The third narrative is a memoir of Andrew Bevel's ghostwriter behind his autobiography, Ida Partenza, daughter of an Italian anarchist. In the 1980s, 70-year-old Partenza steps into the Bevels' former residence and, while reviewing their archives, discovers the brief, fragmented but profound journals of Mildred Bevel written before her death — the fourth narrative.
As Diaz's rigorous writing unfolds, previous plots become doubtful and overturned. "I thought it would be much more interesting to have readers experience these different voices and feel them," Diaz told China Daily about the polyphonic structure of his work.
"There isn't just a monolithic truth," Diaz says. "Truth emerges from the intersection of many different stories on the negotiation of different points of view, and out of the noisy, messy and confusing dissonance of the various voices emerges something we could precariously call truth."
Everything is prismatic; such unstable, questionable, nonfinal "truth" should be revised, revisited and critiqued, he adds.
The author thus provides a piece of advice in facing an age where reality itself has become a luxury: "I fail all the time and it's not a comfortable position to be in, but I try to be flexible and limber. I try to find a very difficult balance between a sort of paranoia and a firm belief that truth is something that we may never attain but it's worth looking for and fighting for.
"Believe in truth but don't believe in those who say they have the truth."

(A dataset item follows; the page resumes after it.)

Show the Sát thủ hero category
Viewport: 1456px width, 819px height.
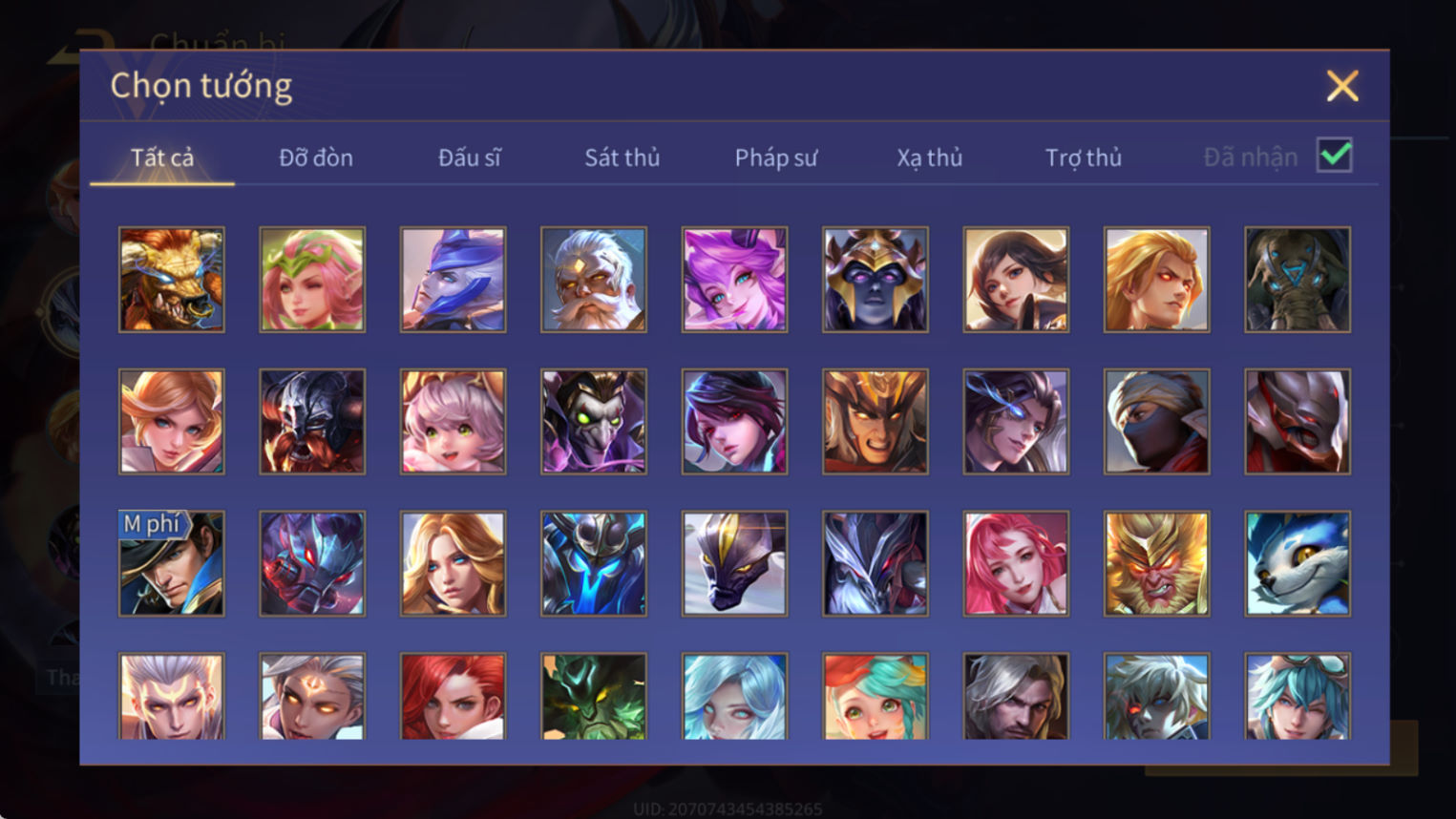coord(622,158)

Zhang Li, a professor from the School of Chinese Language and Literature at Beijing Normal University, says the novel reminds her of lychee.
"At first, it read like the hard shell of lychee and I didn't like it that much. Then I touched the soft part and sensed there was something with power. I removed it and saw the hard core — in terms of this novel, it's the incognito, silenced female who wants to reclaim the power of narrative and be discovered," she commented during a public dialogue with Diaz at the Columbia Global Centers in Beijing on May 15.
One major intention behind Diaz's work is the fact that all over the world, the voices of women, making up half of the human population, have long been suppressed.
Despite his self-proclaimed low-key, moderate attitude, he claims it's difficult to find the perfect way to put his views on women-related topics, and points out the period in US history when women were excluded from the financial world.
Their exposure was limited to wife or secretary, and it was not until 1967 that the New York Stock Exchange allowed its first female floor broker and not until the 1960s could women open a bank account without a male cosigner, Diaz adds.
For decades women were associated mainly with domestic genres of writing like letters and diaries, whereas men could give speeches, write novels and make public pronouncements.
"If Trust had a volume control, it lowered the more you read until you were left with this whisper," Diaz says about the difference in volume of the two genders' voices. "We have been taught to trust more in the voices that are louder, which of course is entirely wrong."
Diaz says he tries to strive for true equality of the voices between genders while at the same time highlighting the differences in these voices — a paradox in a way that "if you say there are no male or female voices, that's wrong; but if you say there is a big difference between them, that's also wrong".